Assaults, harassment, detentions
IFEX stated in mid-April that since the declaration
of states of emergency or states of disaster in
Africa reports of threats, intimidation and
assaults have surged. On the International
Press Institute Tracker, Zimbabwe recorded
the highest number in Africa, 12 incidents since
the start of the lockdown.
South African journalists were declared to be
performing essential services and therefore
allowed to move freely during the lockdown.

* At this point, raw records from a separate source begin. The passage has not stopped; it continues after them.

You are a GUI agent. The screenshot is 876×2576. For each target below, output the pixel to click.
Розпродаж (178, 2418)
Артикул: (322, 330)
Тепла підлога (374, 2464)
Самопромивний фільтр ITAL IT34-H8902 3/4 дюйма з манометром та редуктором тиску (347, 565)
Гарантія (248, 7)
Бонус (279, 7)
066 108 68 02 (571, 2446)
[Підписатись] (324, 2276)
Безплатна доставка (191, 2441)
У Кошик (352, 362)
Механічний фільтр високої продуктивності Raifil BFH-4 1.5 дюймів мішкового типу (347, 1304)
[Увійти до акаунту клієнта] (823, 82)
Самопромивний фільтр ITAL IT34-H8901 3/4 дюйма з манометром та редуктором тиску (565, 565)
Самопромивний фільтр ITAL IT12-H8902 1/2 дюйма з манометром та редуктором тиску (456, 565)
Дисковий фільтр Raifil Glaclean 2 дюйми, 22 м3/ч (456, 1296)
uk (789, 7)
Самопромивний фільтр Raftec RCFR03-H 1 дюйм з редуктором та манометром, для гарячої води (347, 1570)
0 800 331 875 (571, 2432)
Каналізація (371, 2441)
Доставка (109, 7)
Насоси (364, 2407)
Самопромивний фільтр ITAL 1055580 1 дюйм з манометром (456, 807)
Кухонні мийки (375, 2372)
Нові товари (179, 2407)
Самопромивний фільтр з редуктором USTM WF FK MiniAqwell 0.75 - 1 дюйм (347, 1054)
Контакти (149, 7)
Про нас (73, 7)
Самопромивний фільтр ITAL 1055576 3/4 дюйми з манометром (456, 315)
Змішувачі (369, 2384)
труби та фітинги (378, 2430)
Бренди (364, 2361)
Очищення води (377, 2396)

Yet Johannesburg freelancer Yeshiel Panchia
was harassed on the way back from covering a
local story by a policewoman who disputed his
essential worker status.86

On the first day of South Africa’s Covid-19
lockdown police fired a rubber bullet, which
luckily missed, at reporter Azarrah Karrim while
she was recording with her camera. She had
identified herself as media. On the same day
police stopped photographer Tacey Adam filming,
despite her protestations.87 South African police
reportedly assaulted and charged journalist Paul
Nthoba after he photographed them during a
COVID-19 lockdown.
Writer and columnist, Ismail Lagardien had
his jaw broken in October by a brick thrown
through the window of his car while covering a
violent protest in Kleinmond east of Cape Town
about the arrest of people on abalone poaching

86. Courtney Radsch, “Freelance Journalists Risk Lives and Livelihoods amid COVID-19 Pandemic,” Committee to Protect
Journalists (blog), April 23, 2020, https://cpj.org/2020/04/freelance-journalists-risk-lives-and- livelihoods-a/.
87. Jonathan Rozen, “OPINIONISTA: We Need Journalists to Be Our Window on a Wider World,
Especially during Lockdown,” Daily Maverick, April 2, 2020, https://www.dailymaverick.co.za/
opinionista/2020-04-03-we-need- journalists-to-be-our-window-on-a-wider-world-especially-during-lockdown/.